Fatale valeur de Saul Fletcher
Un petit message pour François. Le pape de l’art. Fondation Pinault.
Valeurs modernes
Il se tient actuellement à Venise , pointe de la Dogana une exposition « Untitled 2020 ». Accrochage éparpillé, sans cartels car on est « moderne » et sans titre puisque l’époque est confuse. Confuse mais sur-moderne et débordante de valeurs bien sûr. Moderne, entre jeunes : Giacometti ? ah surtout pas s’exclame-t-on dans le catalogue... Et avec des valeurs : le sexe, la mort, l’engagement, le cri, etc, qui constituent le chapitrage de l’exposition. Mais soyons sérieux : la valeur première est spéculative et ça marche : Pinault est un roi et exposer dans ses réseaux, c’est immédiatement plus-valuable.

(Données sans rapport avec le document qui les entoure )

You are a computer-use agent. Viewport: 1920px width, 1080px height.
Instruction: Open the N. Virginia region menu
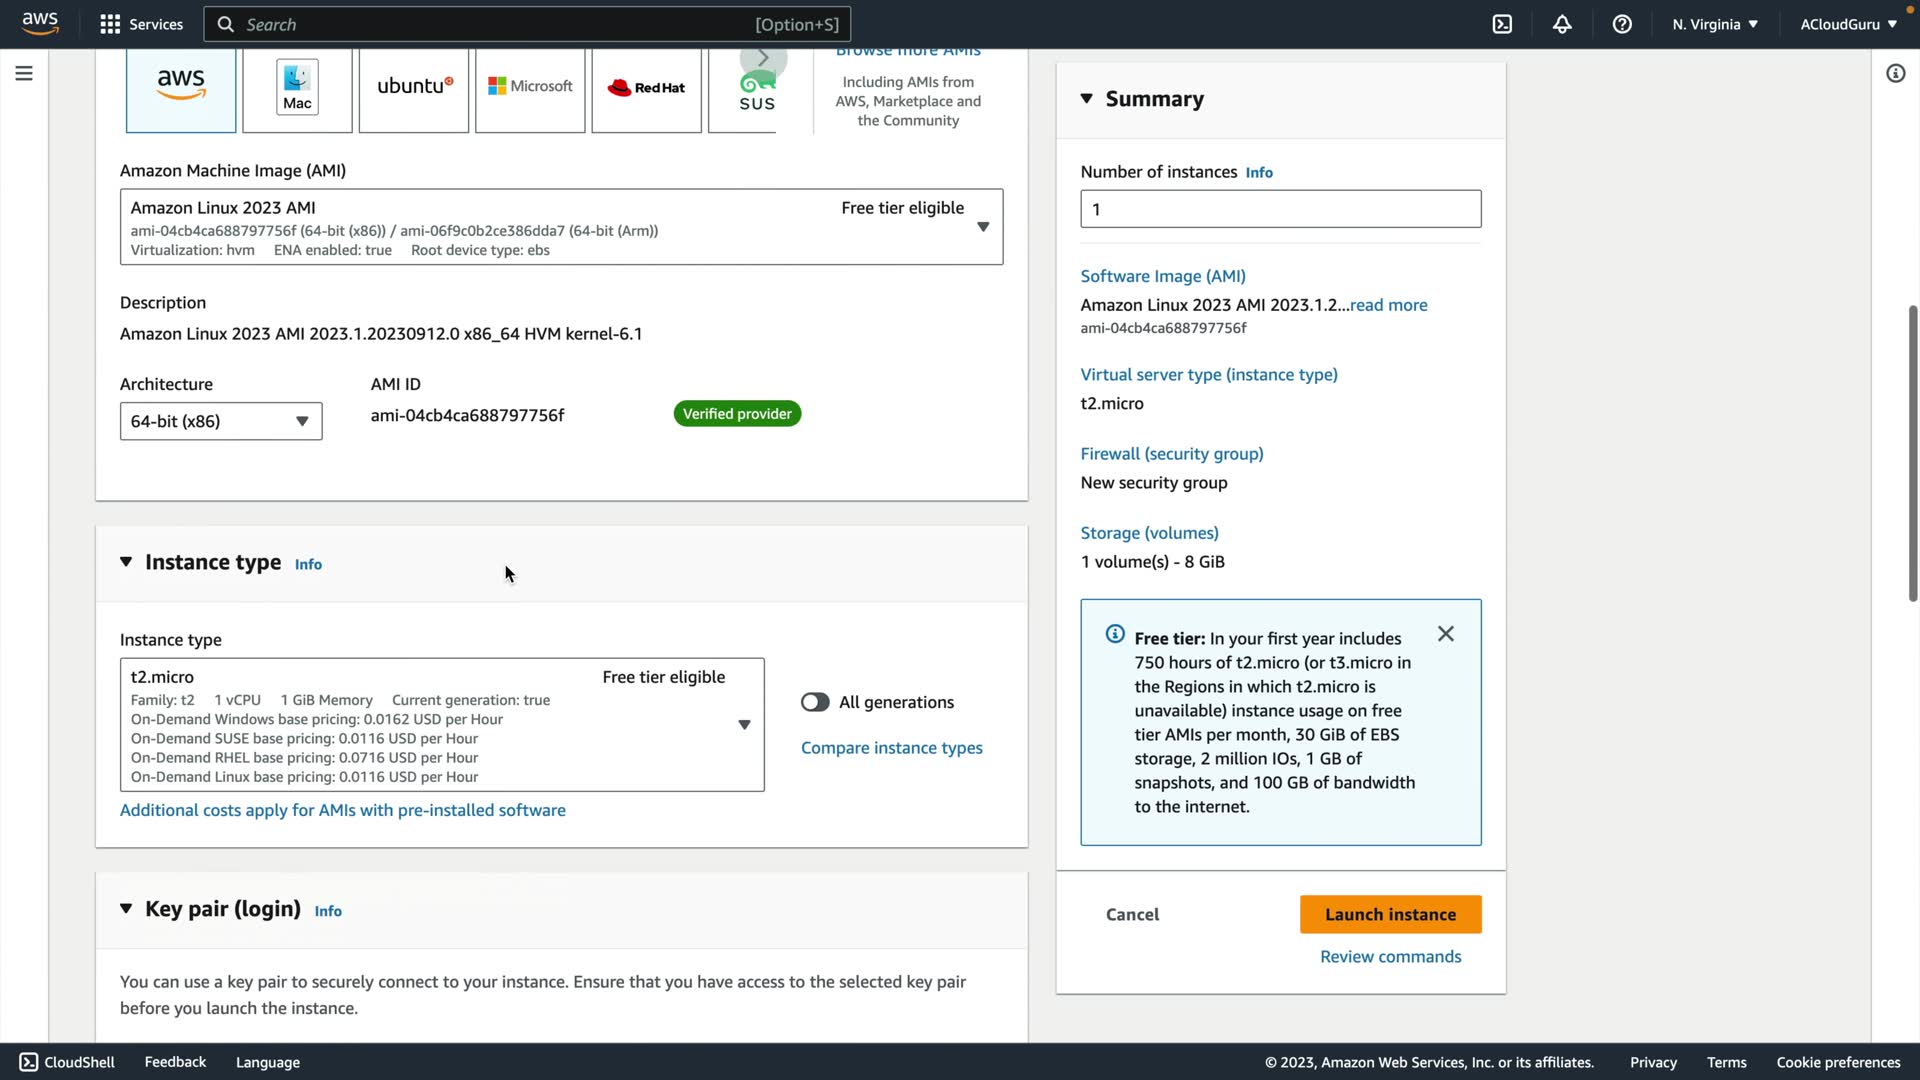(x=1714, y=24)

Seulement voilà il arrive que le réel vivant dérègle le système. Saul Fletcher, l’un des artistes de l’exposition, a commis l’irréparable : il a assassiné sa compagne Rebecca Blum, curatrice de renom, puis s’est suicidé. Pas raté comme la plupart des pervers mais vraiment mort, de tristesse, de honte et de désespoir. Cela relèverait de l’intime si l’époque n’était si attentive aux figures du Mal.
Presque immédiatement la mention suivante est apparue sur le site internet de l’exposition : « L’artiste Saul Fletcher ayant assassiné Rebecca Blum en juillet 2020, et en solidarité avec les femmes victimes de violence, Palazzo Grassi Punta de la Dogana a décidé de retirer son œuvre de l’exposition ».
On l’a donc coopté, retenu, exposé, montré à la Biennale avec son copain Brad Pitt (formidable dans le dernier Tarantino en cascadeur craquant, vaguement suspecté d’avoir accidentellement tué sa femme), puis donc sujet à discussion (Qui signe ? Quels artistes ? Quel patron ?) sur le thème des valeurs et finalement éjecté de la représentation.
C’est là que cela m’intéresse : l’éjection publique sur la place virtuelle.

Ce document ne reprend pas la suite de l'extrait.